5. The microscope according to claim 1, wherein the light source or
the illumination optical system is configured to selectively emit
the illuminating light onto the observed object during an exposure
period of the imaging unit.
6. The microscope according to claim 1, wherein the illumination
optical system includes a cylindrical lens that converges the
illuminating light onto an area of the observed object that is
elongated in a specific direction, wherein the spectroscopic unit
is configured to disperse the transmitted and scattered light in a
direction perpendicular to the specific direction, and wherein the
imaging unit is configured to acquire intensities of a plurality of
wavelength components of the transmitted and scattered light
generated at a plurality of positions in the observed object along
the specific direction.
7. The microscope according to claim 1, wherein the illumination
optical system includes a slit to restrict an area of the observed
object illuminated with the illuminating light to an area elongated
in a specific direction, wherein the spectroscopic unit is
configured to disperse the transmitted and scattered light in a
direction perpendicular to the specific direction, and wherein the
imaging unit is configured to acquire intensities of a plurality of
wavelength components of the transmitted and scattered light
generated at a plurality of positions in the observed object along
the specific direction.
8. The microscope according to claim 1, wherein the illumination
optical system is configured to selectively emit the illuminating
light onto the observed object in a wavelength band to which the
imaging unit has sensitivity.
9. The microscope according to claim 2, wherein the illumination
optical system emits the illuminating light onto the observed
object from above the observed object, and wherein the objective
lens is disposed below the observed object.

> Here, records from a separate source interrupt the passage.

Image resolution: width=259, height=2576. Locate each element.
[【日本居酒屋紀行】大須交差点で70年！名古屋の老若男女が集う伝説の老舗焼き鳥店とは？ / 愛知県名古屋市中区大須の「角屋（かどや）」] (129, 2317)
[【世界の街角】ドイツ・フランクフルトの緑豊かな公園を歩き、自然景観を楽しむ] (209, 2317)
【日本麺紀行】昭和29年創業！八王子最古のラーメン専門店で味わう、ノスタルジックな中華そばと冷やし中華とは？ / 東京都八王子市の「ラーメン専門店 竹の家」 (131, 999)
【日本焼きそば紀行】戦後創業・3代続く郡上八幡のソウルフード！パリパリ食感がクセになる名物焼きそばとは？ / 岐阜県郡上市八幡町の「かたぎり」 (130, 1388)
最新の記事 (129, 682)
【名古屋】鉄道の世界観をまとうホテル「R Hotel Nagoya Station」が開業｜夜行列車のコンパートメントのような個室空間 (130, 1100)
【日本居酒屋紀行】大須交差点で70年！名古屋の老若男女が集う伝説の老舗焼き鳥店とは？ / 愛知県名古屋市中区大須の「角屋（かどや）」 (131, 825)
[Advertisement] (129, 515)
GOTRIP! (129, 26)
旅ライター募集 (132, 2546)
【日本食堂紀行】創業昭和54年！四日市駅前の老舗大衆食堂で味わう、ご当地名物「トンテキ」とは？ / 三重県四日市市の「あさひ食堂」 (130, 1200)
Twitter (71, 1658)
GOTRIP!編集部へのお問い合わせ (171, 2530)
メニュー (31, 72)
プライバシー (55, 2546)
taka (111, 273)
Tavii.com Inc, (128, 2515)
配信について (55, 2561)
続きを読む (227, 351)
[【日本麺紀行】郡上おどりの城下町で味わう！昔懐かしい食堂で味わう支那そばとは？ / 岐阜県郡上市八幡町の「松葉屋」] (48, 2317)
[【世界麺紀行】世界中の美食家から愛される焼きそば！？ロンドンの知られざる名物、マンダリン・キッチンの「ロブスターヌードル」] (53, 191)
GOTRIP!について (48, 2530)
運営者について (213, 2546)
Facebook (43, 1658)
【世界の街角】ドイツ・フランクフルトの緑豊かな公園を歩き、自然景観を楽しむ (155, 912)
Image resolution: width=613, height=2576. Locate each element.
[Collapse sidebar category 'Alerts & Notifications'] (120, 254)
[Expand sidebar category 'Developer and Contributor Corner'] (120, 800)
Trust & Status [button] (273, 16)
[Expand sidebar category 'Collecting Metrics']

10. The microscope according to claim 2, wherein the illumination
optical system is configured to increase an amount of the
illuminating light during observation of the observed object
relative to an amount of the illuminating light during background
measurement, the illuminating light illuminating the observed
object during the observation, and wherein the calculating unit
includes a storage device configured to store correction data used
to correct a difference in spectrum of the illuminating light
between during observation and during background measurement and to
correct the intensities of the wavelength components based on the
correction data.
11. The microscope according to claim 2, wherein the light source
or the illumination optical system is configured to selectively
emit the illuminating light onto the observed object during an
exposure period of the imaging unit.
12. The microscope according to claim 2, wherein the illumination
optical system includes a cylindrical lens that converges the
illuminating light onto an area of the observed object that is
elongated in a specific direction, wherein the spectroscopic unit
is configured to disperse the transmitted and scattered light in a
direction perpendicular to the specific direction, and wherein the
imaging unit is configured to acquire intensities of a plurality of
wavelength components of the transmitted and scattered light
generated at a plurality of positions in the observed object along
the specific direction.
13. The microscope according to claim 2, wherein the illumination
optical system includes a slit to restrict an area of the observed
object illuminated with the illuminating light to an area elongated
in a specific direction, wherein the spectroscopic unit is
configured to disperse the transmitted and scattered light in a
direction perpendicular to the specific direction, and wherein the
imaging unit is configured to acquire intensities of a plurality of
wavelength components of the transmitted and scattered light
generated at a plurality of positions in the observed object along
the specific direction.
14. The microscope according to claim 2, wherein the illumination
optical system is configured to selectively emit the illuminating
light onto the observed object in a wavelength band to which the
imaging unit has sensitivity.
Description
CROSS-REFERENCE TO RELATED APPLICATIONS
[0001] The present application is a continuation application of
International Application No. PCT/JP2015/069534, filed Jul. 7,
2015, which claims priority to Japanese Patent Application No.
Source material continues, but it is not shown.